*Work to be completed*. The answer is a stretch of the material below, returned exactly: the line containing "At what coordinates should I click to accomplish: Tap", the line containing "Given: Click folder", and all lines between.

* * * * *

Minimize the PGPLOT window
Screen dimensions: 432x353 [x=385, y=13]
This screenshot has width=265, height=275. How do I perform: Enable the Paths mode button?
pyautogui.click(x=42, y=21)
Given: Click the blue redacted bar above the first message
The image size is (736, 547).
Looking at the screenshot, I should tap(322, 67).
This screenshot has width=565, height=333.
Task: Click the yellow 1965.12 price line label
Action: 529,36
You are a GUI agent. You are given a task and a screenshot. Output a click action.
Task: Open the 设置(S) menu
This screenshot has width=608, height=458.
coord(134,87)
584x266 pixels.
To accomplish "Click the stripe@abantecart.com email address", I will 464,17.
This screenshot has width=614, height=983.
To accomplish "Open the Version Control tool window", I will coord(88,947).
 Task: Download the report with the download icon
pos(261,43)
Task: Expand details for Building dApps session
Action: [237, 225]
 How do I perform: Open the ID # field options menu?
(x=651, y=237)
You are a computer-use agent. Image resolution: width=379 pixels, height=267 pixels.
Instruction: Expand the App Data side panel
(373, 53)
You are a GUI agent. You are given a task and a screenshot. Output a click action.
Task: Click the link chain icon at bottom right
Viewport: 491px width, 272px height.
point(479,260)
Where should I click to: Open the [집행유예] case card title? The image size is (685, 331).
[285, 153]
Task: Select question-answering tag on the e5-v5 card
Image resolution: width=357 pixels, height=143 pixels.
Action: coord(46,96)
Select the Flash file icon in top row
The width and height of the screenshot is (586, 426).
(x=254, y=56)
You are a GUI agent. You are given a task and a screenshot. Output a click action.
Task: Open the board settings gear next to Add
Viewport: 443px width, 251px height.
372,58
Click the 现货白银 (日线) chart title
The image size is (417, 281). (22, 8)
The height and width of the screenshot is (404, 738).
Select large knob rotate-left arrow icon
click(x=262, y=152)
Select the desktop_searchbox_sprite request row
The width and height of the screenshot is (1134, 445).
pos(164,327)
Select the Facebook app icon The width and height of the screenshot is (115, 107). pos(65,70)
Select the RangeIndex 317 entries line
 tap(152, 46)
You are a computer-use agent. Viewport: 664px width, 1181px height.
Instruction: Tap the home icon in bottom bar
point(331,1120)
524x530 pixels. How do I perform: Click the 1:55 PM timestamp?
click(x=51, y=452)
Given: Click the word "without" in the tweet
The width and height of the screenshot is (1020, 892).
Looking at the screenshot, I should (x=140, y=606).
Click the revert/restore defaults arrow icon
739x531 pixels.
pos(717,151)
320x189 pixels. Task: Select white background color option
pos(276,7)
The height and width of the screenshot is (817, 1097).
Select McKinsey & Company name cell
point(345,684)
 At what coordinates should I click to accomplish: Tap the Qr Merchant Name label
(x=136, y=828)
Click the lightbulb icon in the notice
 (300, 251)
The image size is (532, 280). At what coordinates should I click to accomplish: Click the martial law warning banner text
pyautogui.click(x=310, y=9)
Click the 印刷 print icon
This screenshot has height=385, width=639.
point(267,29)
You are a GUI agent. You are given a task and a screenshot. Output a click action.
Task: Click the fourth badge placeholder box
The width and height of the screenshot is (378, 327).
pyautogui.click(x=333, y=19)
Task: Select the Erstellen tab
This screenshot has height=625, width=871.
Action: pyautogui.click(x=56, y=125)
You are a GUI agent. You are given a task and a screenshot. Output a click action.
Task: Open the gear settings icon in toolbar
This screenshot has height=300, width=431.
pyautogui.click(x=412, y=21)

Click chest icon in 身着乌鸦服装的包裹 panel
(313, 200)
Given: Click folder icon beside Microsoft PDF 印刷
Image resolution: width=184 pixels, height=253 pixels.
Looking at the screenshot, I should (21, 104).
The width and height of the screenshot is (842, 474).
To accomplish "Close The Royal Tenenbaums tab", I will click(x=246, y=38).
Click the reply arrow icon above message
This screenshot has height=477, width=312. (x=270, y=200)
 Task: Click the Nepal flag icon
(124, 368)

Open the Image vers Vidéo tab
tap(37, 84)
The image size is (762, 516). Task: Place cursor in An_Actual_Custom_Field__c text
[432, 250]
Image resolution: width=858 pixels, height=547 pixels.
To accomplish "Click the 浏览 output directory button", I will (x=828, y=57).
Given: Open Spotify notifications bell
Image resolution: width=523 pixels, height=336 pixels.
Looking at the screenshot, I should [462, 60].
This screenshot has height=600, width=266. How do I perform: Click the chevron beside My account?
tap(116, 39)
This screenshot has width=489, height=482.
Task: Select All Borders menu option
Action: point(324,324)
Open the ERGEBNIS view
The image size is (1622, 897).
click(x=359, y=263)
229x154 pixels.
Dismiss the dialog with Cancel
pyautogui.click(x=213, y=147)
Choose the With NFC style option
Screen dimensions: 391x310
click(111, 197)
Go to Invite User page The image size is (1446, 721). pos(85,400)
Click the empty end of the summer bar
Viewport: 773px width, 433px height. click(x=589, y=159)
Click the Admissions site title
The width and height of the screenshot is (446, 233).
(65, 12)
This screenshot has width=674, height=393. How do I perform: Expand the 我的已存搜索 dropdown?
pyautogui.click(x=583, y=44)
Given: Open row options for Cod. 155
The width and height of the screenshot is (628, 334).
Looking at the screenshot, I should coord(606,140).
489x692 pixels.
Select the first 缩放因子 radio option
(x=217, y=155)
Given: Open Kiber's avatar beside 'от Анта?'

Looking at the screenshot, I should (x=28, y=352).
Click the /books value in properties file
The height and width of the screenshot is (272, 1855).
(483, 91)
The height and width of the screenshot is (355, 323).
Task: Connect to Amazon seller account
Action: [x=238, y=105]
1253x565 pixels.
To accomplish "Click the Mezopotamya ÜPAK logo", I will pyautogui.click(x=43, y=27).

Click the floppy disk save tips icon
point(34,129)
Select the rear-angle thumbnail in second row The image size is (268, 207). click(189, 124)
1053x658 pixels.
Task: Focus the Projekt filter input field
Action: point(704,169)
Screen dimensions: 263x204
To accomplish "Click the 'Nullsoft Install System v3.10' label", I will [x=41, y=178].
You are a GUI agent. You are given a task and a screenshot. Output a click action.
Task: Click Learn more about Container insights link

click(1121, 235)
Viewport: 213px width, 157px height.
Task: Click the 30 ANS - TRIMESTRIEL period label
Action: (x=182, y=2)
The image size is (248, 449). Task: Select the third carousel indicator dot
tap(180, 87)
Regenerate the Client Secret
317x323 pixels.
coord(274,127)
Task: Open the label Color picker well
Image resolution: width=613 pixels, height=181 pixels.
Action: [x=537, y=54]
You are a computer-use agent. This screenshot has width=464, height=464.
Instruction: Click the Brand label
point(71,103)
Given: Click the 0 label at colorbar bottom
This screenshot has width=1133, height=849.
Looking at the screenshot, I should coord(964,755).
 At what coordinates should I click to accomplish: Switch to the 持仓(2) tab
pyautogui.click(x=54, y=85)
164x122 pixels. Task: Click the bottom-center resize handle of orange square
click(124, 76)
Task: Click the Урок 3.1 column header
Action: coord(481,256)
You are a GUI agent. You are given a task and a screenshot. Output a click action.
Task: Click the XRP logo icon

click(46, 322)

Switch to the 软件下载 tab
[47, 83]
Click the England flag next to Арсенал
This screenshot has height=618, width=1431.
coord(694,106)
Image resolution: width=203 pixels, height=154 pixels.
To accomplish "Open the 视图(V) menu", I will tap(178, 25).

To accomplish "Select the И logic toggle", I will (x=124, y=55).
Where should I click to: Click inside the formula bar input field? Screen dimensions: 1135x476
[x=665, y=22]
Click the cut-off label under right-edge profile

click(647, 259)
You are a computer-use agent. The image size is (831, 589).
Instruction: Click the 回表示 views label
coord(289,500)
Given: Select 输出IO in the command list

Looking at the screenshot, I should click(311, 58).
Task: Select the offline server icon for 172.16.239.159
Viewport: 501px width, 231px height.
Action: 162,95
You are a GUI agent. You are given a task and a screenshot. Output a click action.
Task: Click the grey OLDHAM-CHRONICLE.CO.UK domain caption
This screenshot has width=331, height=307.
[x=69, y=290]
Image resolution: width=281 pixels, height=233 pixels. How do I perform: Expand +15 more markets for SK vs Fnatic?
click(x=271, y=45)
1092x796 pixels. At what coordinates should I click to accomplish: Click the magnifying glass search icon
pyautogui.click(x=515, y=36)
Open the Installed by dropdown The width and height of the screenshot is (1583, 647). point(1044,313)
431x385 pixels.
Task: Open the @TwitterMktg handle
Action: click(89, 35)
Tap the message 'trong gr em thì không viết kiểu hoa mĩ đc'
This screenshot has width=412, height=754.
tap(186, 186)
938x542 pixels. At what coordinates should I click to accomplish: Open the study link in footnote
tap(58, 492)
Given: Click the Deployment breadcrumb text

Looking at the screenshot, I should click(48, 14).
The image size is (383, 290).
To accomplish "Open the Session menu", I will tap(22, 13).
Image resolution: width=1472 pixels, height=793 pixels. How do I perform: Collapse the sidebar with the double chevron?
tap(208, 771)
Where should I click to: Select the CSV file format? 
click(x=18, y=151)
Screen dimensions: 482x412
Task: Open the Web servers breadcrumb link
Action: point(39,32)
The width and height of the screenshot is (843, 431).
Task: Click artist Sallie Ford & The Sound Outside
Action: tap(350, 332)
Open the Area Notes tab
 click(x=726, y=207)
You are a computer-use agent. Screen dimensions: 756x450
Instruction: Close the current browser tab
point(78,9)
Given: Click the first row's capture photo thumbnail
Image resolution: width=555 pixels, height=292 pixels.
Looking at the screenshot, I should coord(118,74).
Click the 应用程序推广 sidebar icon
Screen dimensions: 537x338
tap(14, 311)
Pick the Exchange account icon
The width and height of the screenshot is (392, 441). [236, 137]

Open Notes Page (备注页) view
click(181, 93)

* * * * *

*Answer to this problem*.
 At what coordinates should I click to accomplish: Tap the Qr Merchant Name label
(x=136, y=828)
Click the lightbulb icon in the notice
 (300, 251)
The image size is (532, 280). At what coordinates should I click to accomplish: Click the martial law warning banner text
pyautogui.click(x=310, y=9)
Click the 印刷 print icon
This screenshot has height=385, width=639.
point(267,29)
You are a GUI agent. You are given a task and a screenshot. Output a click action.
Task: Click the fourth badge placeholder box
The width and height of the screenshot is (378, 327).
pyautogui.click(x=333, y=19)
Task: Select the Erstellen tab
This screenshot has height=625, width=871.
Action: pyautogui.click(x=56, y=125)
You are a GUI agent. You are given a task and a screenshot. Output a click action.
Task: Open the gear settings icon in toolbar
This screenshot has height=300, width=431.
pyautogui.click(x=412, y=21)

Click chest icon in 身着乌鸦服装的包裹 panel
(313, 200)
Given: Click folder icon beside Microsoft PDF 印刷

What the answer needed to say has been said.